• _Data extract_:

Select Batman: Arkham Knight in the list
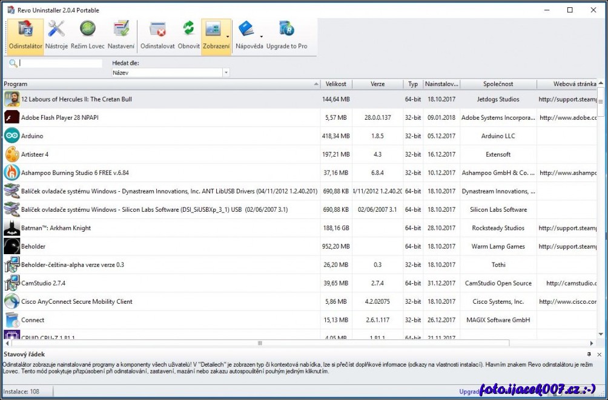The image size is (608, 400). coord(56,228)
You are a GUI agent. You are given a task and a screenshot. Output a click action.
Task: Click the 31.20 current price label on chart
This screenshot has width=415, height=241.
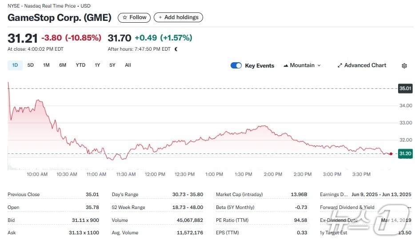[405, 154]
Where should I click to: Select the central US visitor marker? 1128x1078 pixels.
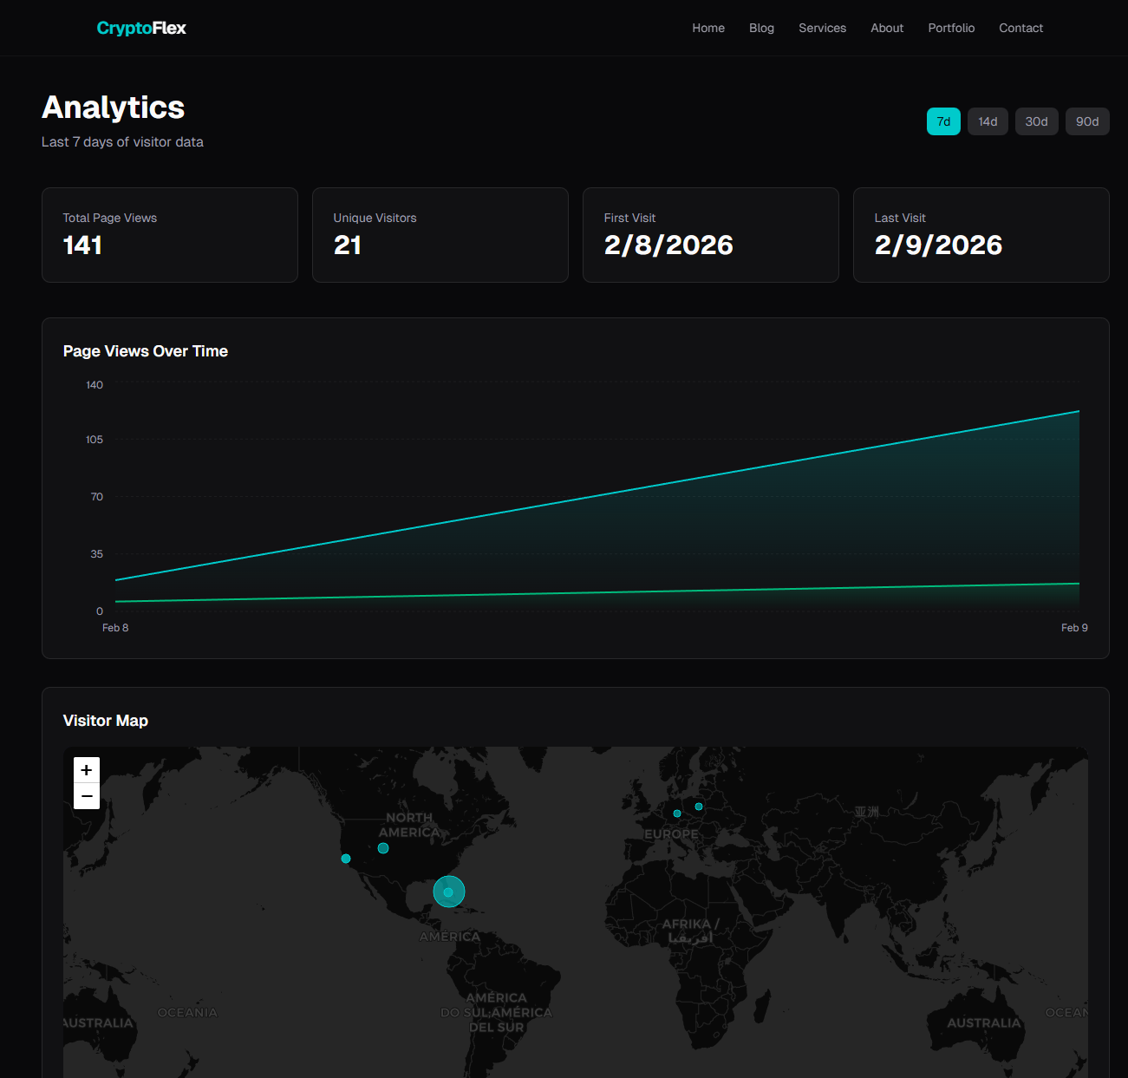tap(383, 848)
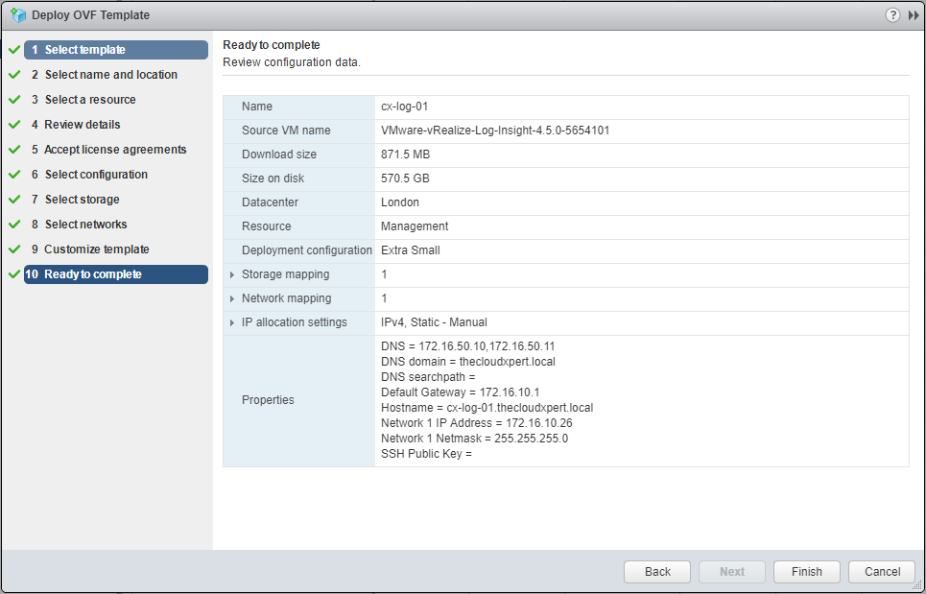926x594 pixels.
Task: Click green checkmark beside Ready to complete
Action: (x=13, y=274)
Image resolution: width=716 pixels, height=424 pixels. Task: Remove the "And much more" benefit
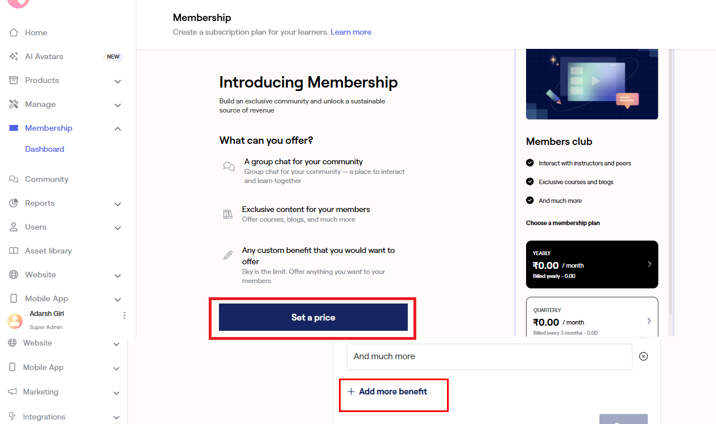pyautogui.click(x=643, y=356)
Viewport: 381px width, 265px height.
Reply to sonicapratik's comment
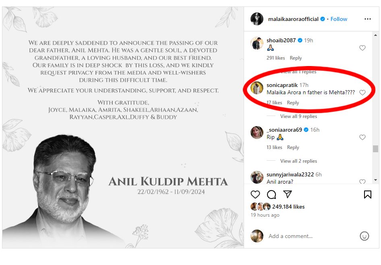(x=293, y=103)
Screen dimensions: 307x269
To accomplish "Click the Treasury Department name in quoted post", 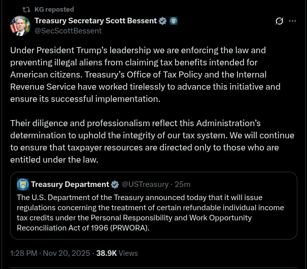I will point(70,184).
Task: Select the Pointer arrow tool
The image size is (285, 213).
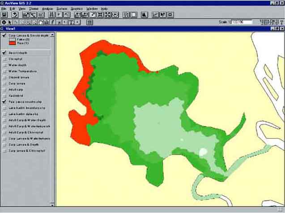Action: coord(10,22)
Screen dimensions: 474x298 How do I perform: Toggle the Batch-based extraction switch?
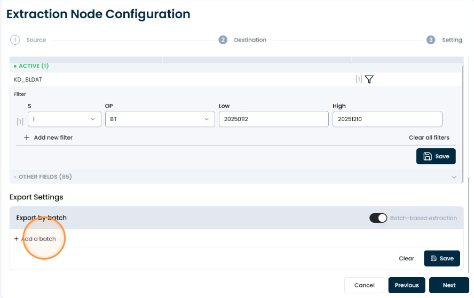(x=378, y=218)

* * *

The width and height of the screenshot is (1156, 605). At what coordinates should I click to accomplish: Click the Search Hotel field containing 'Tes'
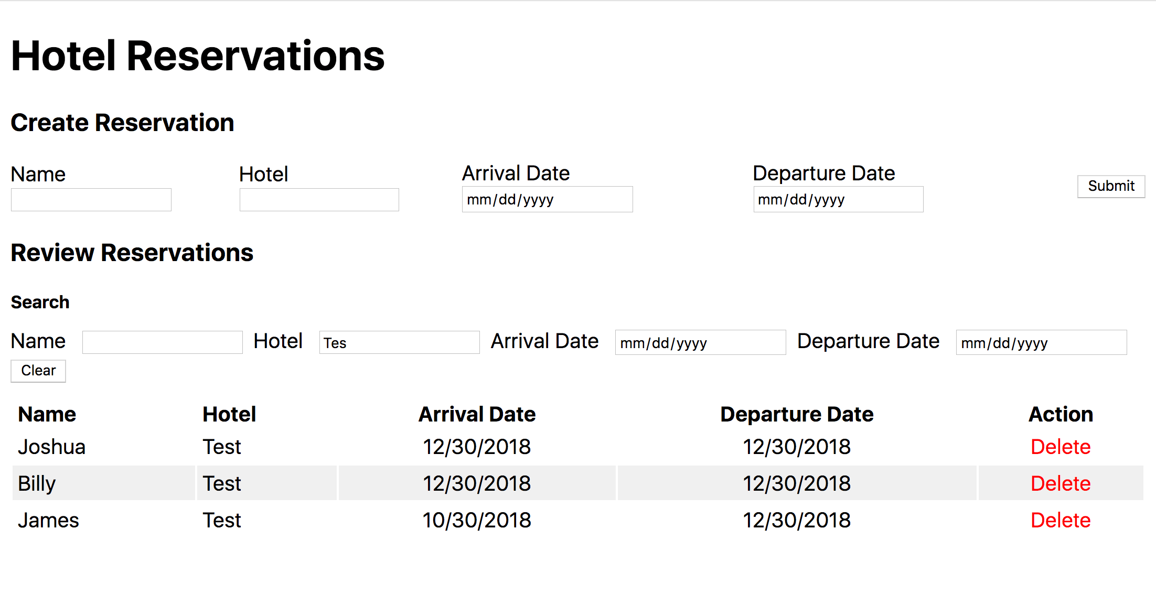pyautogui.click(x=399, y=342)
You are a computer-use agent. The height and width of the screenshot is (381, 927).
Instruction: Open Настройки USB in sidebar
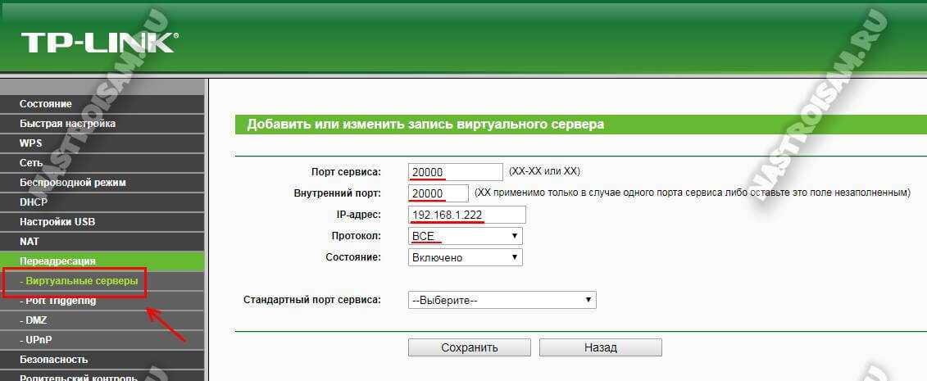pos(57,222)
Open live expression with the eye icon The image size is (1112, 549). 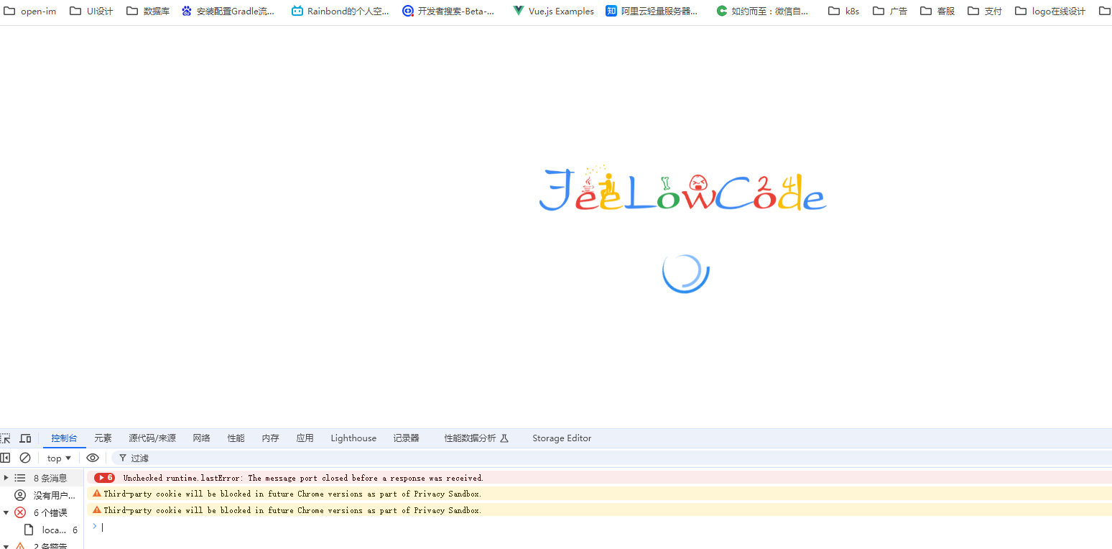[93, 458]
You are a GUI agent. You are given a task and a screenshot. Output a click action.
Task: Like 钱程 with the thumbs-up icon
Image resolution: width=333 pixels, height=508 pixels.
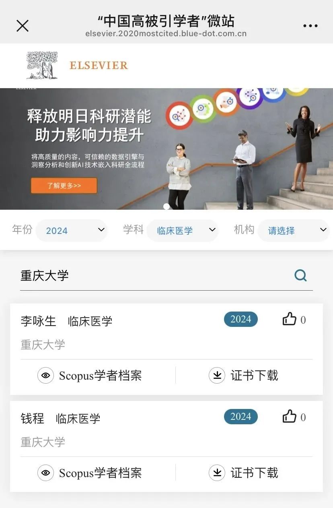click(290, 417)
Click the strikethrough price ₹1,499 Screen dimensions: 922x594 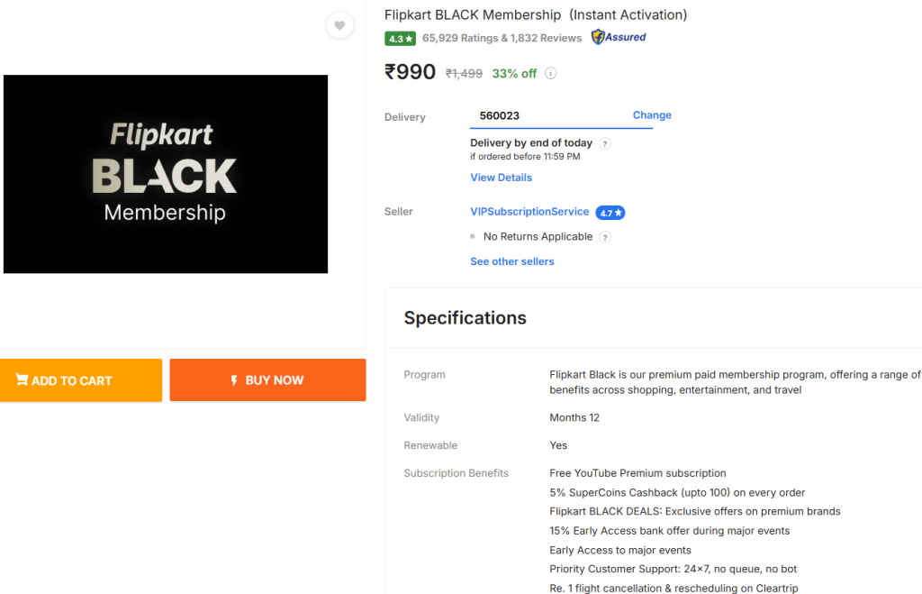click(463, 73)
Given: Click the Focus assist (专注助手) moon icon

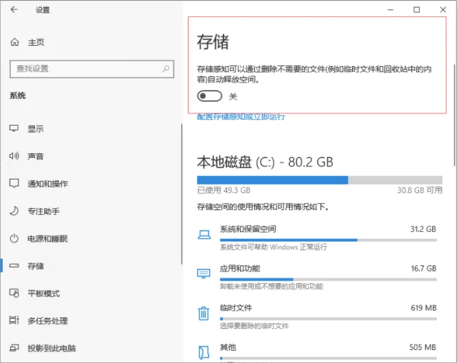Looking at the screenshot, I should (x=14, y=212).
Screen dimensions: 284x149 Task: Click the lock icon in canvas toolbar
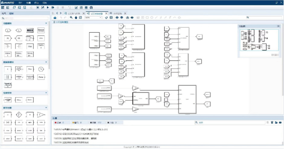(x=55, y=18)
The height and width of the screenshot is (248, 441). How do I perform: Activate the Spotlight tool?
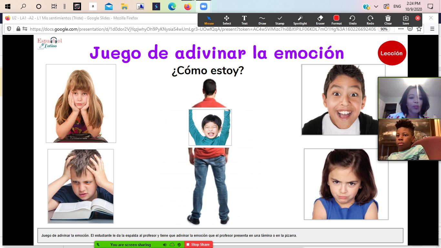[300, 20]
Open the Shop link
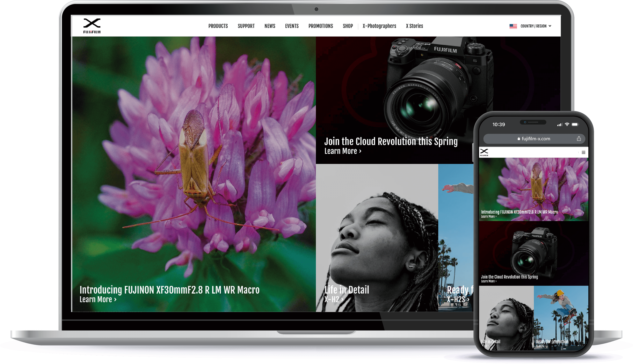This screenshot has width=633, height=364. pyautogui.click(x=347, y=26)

• _Objective_: Convert the records from the line with "Task: Select the Pointer arrow tool" to the line with "(x=378, y=218)" into a JSON list of strings, one string per line, with blank lines and pictures left out.

• _The solution_:
[
  "Task: Select the Pointer arrow tool",
  "The image size is (285, 213).",
  "Action: coord(10,22)",
  "Screen dimensions: 474x298 How do I perform: Toggle the Batch-based extraction switch?",
  "(x=378, y=218)"
]